C# Speech Recognition from System Audio (Speaker S

I've seen speech recognition from input devices (obviously) and I've seen speech recognition from files (http://gotspeech.net/forums/thread/6835.aspx). However, I was wondering whether it would be possible to run speech recognition on system audio in real time. By system audio, the sound that comes out of your speakers.

It would be a great tool for those who are hard of hearing, as they are watching YouTube videos, the C# Application could transcribe what's being said.

How could I go about doing this?

Very easily - Go to the sound mixer, choose input and enable/unmute "Stereo Mix". You should, of course, mute the mic if you don't want to record that too. Then, just start recording the same way you'd record the mic - now you'll get the same feed as the speakers at digital quality.

This can be done programatically although it can be fiddly - especially if you want to support WinXP as well as Vista/Win7 (Sound was overhauled in Vista and I believe the APIs are significantly different although I haven't had to use them yet).

You're almost certainly going to need to filter the sound before attempting recognition. Unless the speech recog. library you're using is designed to work in adverse conditions, music and special effects will interfere with proper recognition as will multiple people speaking at the same time.

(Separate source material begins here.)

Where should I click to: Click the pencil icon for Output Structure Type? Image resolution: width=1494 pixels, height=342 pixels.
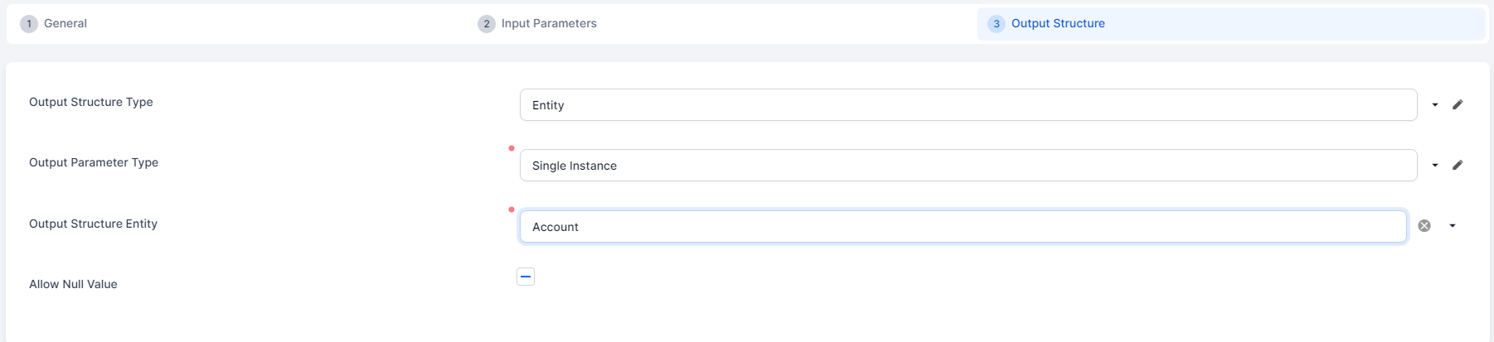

If you haven't got a super-robust library, filters to attenuate non-vocal frequencies are going to be a must. You may also need to apply volume normalisation to account for loud/quiet scenes - There are hundreds of filters that could potentially improve matching.

You may want to access the recognition API at the lowest level to get as much control as possible - You'll need to tweak it to cope with people shouting, breathless, crying, etc... If you start designing for flexible low-level access, it will probably save you weeks if you find you need it later on and have to re-architect.

I'd suggest you look into NAudio as a starting point for audio processing

I suspect you'll be able to get something which works under ideal conditions without too much effort - but tweaking it to work well in all eventualities may be a mammoth task. That said, it sounds like a fun project.

You could improve recognition chance considerably by creating genre-, user- or show-specific dictionaries. These could either be pre-generated, or built automatically using a weighted feedback loop - perhaps also allowing the user to correct mistakes.